What is the lens here? If it's Danish lens, then I'm concerned it doesn't fully capture what's happening in other markets.
> Myth 1: A lot of misinfo on social media... No, research suggests there is little, shared by few & having small effects.
The U.S. anti-vax group is quite vocal and quite large. At times this includes elected officials, but sometimes elected officials simply resist mandates which emboldens vaccination resistant groups.
> The U.S. anti-vax group is quite vocal and quite large.

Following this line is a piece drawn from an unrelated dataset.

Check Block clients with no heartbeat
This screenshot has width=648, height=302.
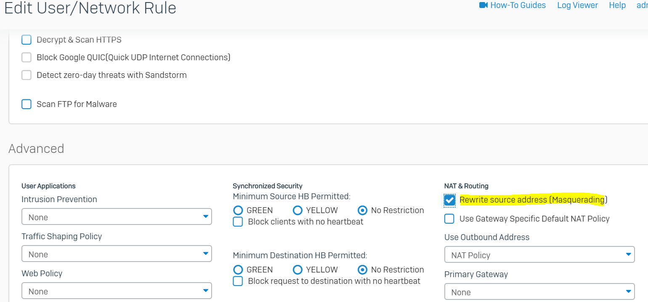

Yes, here [1] is an example of a pro-vax comment, made by a flaired user, removed from r/conservative. The user was probably not notified of the removal, and the comment appears to its author as if it was not removed. To me, that is very misleading. I consider such removals a form of misinformation; other users only see a version of the discussion that is wholly anti-vax. Also, since that comment received 400+ upvotes, you can imagine many of those voters might have left the same comment if they hadn't found that one to upvote.
When a moderator removes a highly upvoted comment, they're not just removing one author's point of view, they're removing the opinions of all the people who voted for it.
Great mirror to the comment one thread up selling /r/conservative as an example of most reasonable right-leaning people jsut discussing and getting unfairly hated by the rest of Reddit.
Upvoters cannot see removed comments. You can try it here [1] yourself to see the effect.
It's also possible for moderators to add a username to a subreddit's automod config to silently remove all their comments, and that would be a "shadow ban" from that subreddit.
> Myth 1: A lot of misinfo on social media... No, research suggests there is little, shared by few & having small effects.
The U.S. anti-vax group is quite vocal and quite large. At times this includes elected officials, but sometimes elected officials simply resist mandates which emboldens vaccination resistant groups.